• Set task
Give the entries again from the line with "Task: Reload the tuner page" up to and including the line with "The height and", with "tuner" replaced by "settings" and everything else unchanged.

• Listing

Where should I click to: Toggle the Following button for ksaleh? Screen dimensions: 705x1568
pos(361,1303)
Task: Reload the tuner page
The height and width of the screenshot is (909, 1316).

==

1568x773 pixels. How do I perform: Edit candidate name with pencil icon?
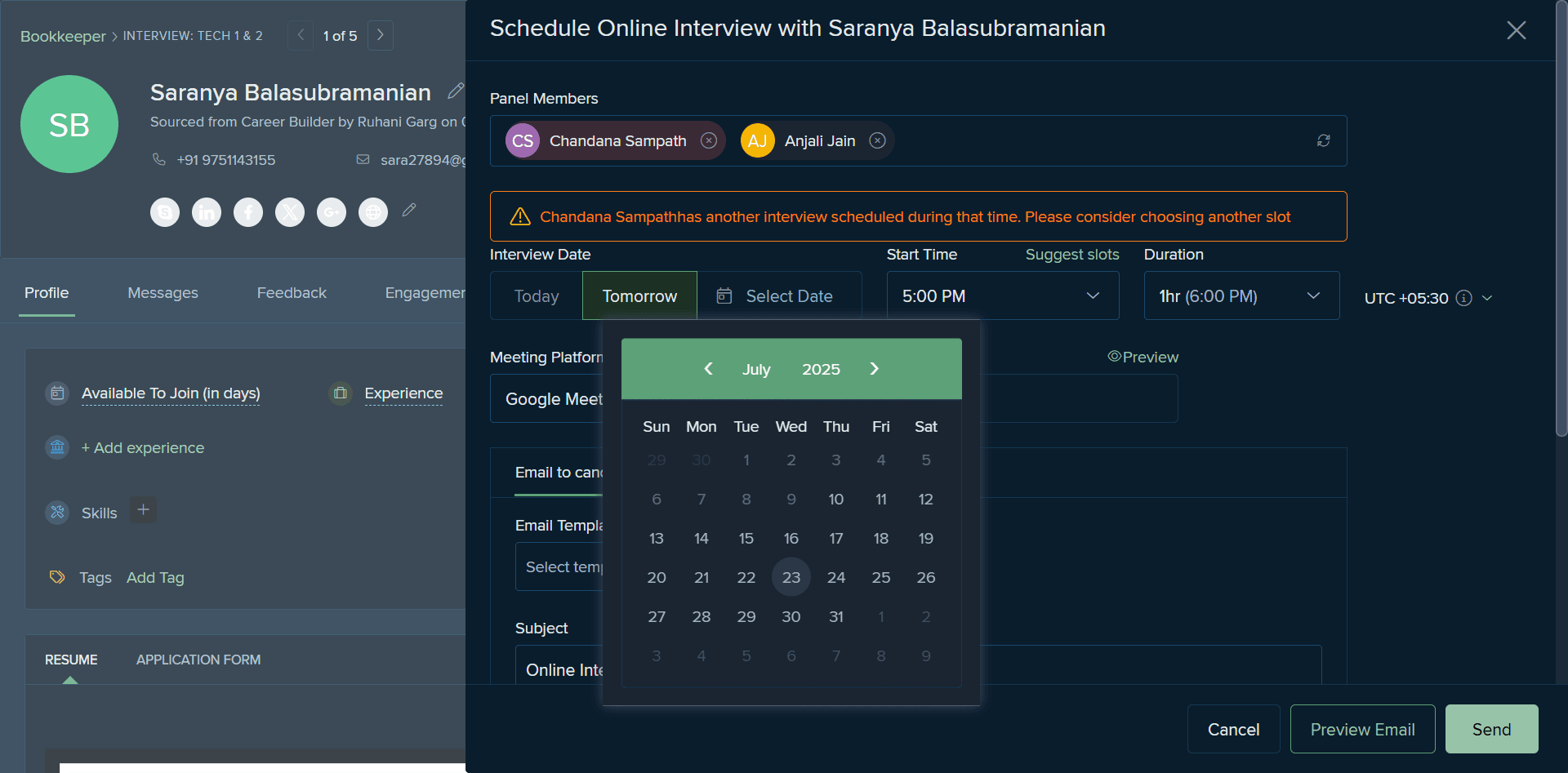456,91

• Final result
Task: Reload the settings page
The height and width of the screenshot is (909, 1316).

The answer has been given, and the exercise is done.